Es también ver qué hacemos con ese recurso, para qué se usa, eso es la soberanía: a qué precio se vende en pesos dentro de la Argentina. Axel pide que se venda a precio argentino, no a pérdida, sino al costo argentino de extracción en pesos. Porque vender por debajo es inviable para el Tesoro hoy, pero bien puede ser algo posible si interesa para el desarrollo nacional de algo. Obviamente la industria de hidrocarburos, por tratarse de un bien escaso y no renovable, a veces, cuando se le dan las condiciones, los petroleros se juntan y fijan precios. Pero si nuestro modelo de desarrollo nacional y el bienestar de los argentinos va a depender de lo que hacen cinco empresarios que fijan un precio, que después va a aparecer en tu hornalla, en tus lamparitas, en tu fábrica, eso no es soberanía, ni independencia y no es un modelo equitativo de desarrollo, que necesita que la Argentina tenga su propia Energía y la use “por y para” los argentinos. Que haga parte de su economía en pesos.
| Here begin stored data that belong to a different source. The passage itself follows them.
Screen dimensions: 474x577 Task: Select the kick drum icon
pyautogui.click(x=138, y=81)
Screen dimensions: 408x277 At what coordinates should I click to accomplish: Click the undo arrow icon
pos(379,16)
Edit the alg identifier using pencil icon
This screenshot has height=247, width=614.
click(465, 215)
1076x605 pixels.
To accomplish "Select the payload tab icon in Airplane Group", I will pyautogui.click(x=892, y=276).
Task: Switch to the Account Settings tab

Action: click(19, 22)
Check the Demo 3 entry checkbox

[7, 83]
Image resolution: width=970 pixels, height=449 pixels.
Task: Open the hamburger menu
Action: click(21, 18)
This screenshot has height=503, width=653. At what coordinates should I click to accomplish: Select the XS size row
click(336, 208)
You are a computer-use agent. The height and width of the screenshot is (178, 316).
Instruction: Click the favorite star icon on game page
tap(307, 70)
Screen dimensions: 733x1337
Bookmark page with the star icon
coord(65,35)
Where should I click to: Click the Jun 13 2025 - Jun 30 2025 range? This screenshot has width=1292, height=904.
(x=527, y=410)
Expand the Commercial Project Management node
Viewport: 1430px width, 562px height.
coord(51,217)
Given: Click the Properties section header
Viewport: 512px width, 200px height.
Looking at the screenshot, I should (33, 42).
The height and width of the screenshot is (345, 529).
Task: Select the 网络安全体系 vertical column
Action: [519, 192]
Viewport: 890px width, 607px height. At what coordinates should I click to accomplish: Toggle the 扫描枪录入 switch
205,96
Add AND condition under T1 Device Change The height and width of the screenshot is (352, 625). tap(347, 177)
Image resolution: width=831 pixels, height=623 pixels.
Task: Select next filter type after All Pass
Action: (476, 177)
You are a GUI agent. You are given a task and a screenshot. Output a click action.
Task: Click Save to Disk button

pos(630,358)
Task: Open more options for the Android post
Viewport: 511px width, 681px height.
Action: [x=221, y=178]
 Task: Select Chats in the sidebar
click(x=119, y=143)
El mayor despilfarro es no sacar el petróleo y el gas que tenemos. Otro: sacarlo y mandarlo al exterior sin hacerlo jugar en el proceso de desarrollo nacional. Por eso es indispensable una unión de las provincias productoras con el Estado nacional, que discutan la política energética y que discutan con los actores de la energía desde una mirada nacional y con la capacidad que tiene el país federal, con una compañía gigantesca, YPF, que lo pone en situaciones de abuso. Argentina tiene lo que necesitamos los argentinos, no el mundo. YPF puede satisfacer esa necesidad argentina, productiva, de desarrollo industrial y hogareña. Esa es la discusión que viene, necesitamos desarrollarla en todos sus aspectos.

Hay un derecho a la energía que trasciende la cuestión conceptual. Es un derecho a poseer, a tener, a disfrutar, a utilizar un recurso que es nuestro. Porque en este caso la energía es nuestra, está ahí. Axel cree que hay que rediscutir el derecho a la energía.

Este texto es incompleto por ahora, por las muchas cosas que expuso el gobernador Kicillof y los demás expositores técnicos de las 40 mesas del Congreso de Energía. En IESO consideramos que los contenidos tienen la posibilidad del despegue económico con desarrollo industrial (más que solo crecimiento) para las condiciones de pobreza e indigencia que sufren hoy demasiados argentinos, destacando como nos diría Hebe desde su plaza de los jueves, que un pobre o un indigente es demasiado. Cero debe ser el máximo admisible.

 

 

 

Bruno Capra es Ingeniero de la UBA. Participa en IESO, Grupo Bolívar, Central de Entidades Empresarias Nacionales.